(Interface element records)
────────────────────────────────────────

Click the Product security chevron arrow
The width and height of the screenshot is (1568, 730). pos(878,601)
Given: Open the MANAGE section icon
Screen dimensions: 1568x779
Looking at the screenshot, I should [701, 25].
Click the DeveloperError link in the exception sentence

────────────────────────────────────────

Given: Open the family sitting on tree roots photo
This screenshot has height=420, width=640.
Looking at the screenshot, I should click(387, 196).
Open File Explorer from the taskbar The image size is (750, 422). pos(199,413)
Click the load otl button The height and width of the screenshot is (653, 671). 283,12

────────────────────────────────────────

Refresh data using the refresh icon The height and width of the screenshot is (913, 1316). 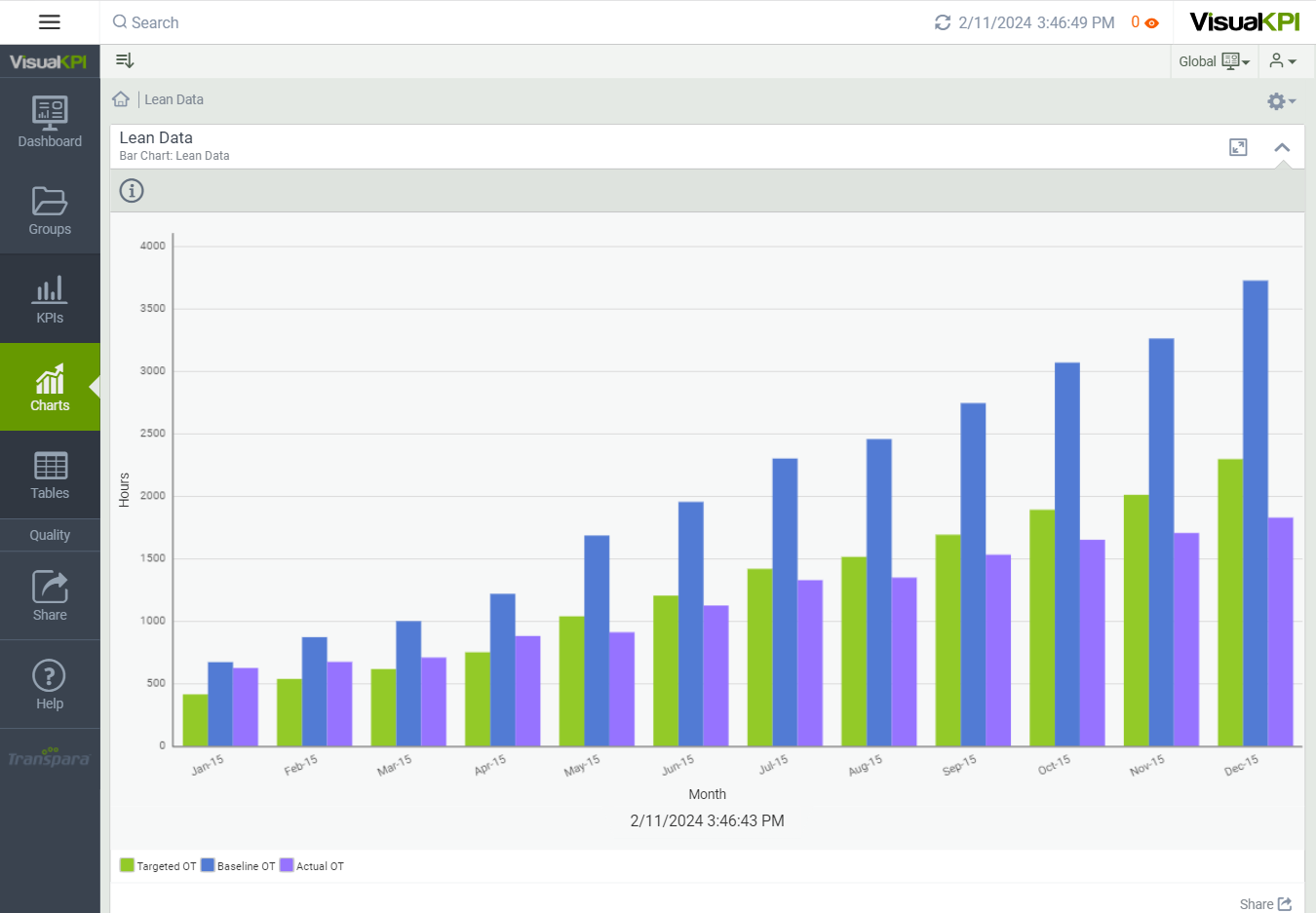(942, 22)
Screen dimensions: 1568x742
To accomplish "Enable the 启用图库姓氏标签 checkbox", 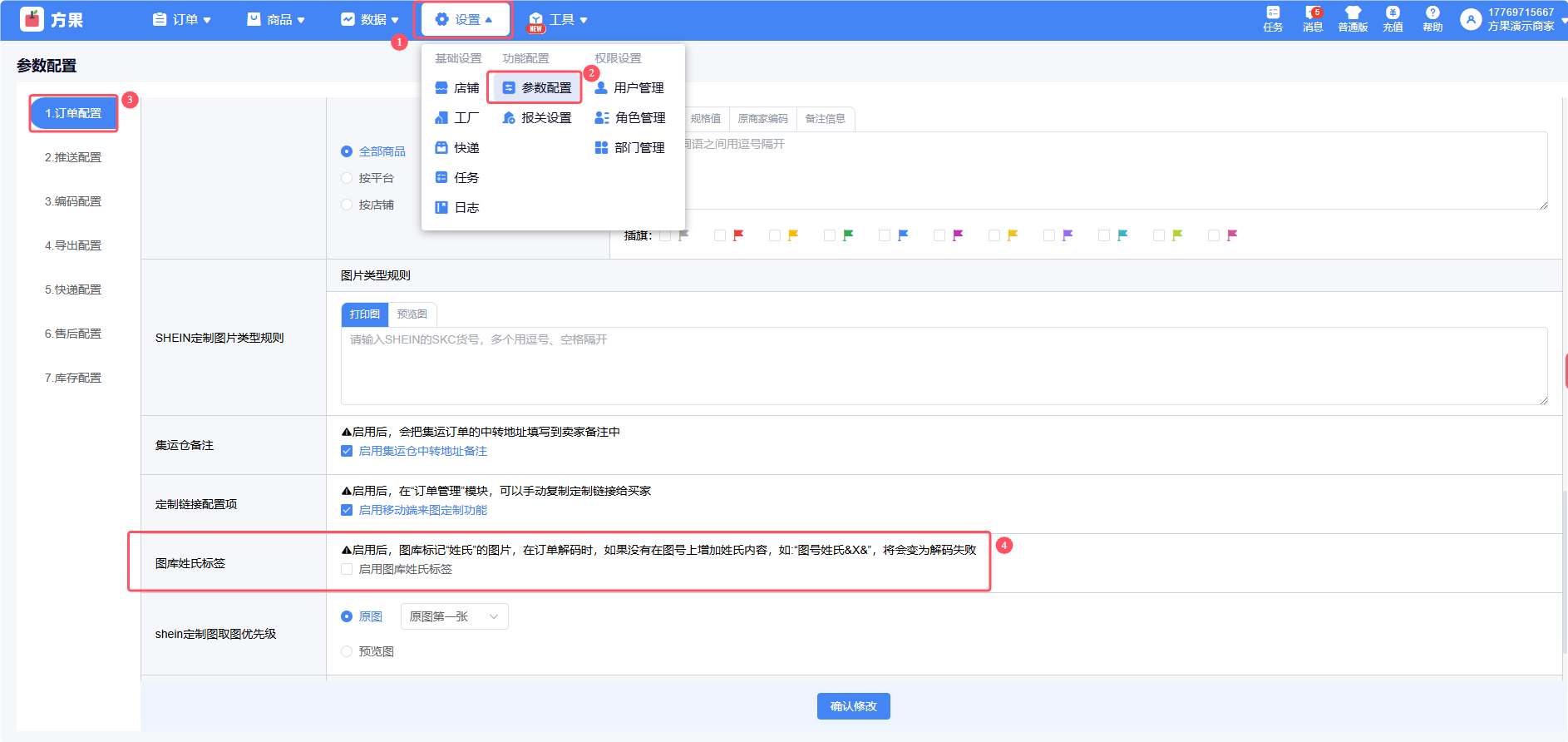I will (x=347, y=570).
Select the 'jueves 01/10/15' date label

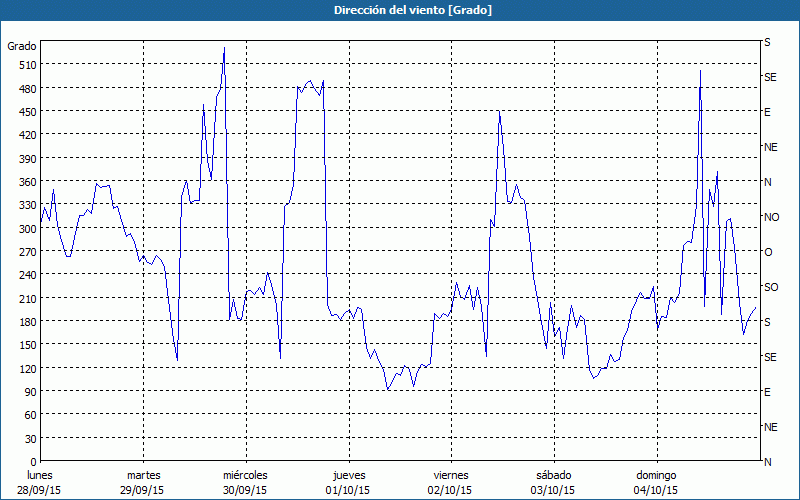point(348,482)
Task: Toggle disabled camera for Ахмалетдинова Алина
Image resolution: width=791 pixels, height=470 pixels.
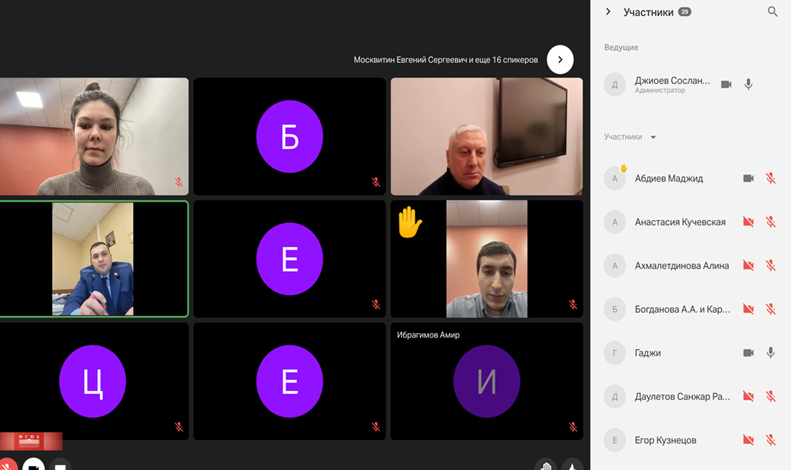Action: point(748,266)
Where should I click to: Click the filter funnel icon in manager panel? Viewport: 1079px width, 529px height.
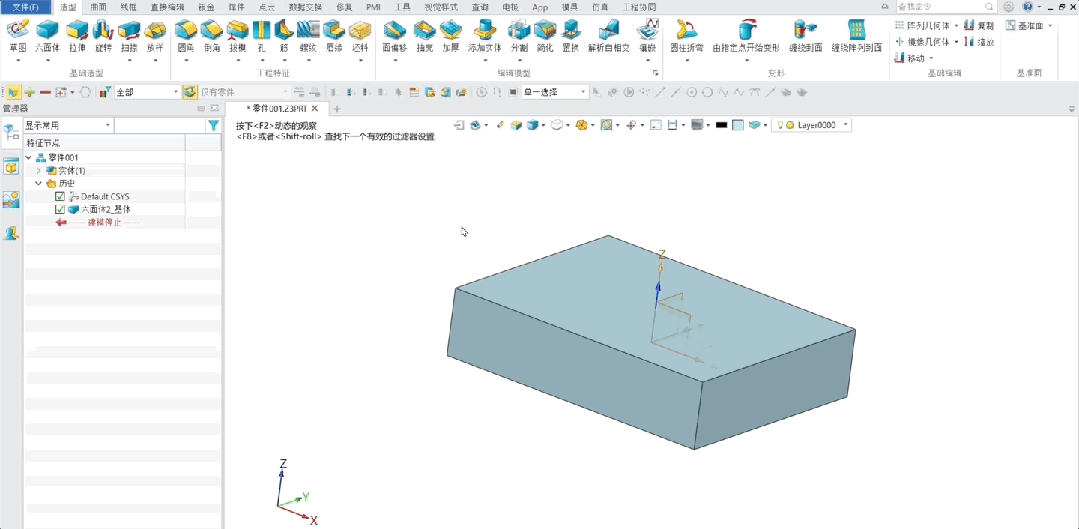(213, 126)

────────────────────────────────────────

Task goal :: Reproduce the lines above word for word, beginning with the line containing "Open File Explorer" and ending after the line containing "Click the load".

Solution ::
Open File Explorer from the taskbar The image size is (750, 422). pos(199,413)
Click the load otl button The height and width of the screenshot is (653, 671). 283,12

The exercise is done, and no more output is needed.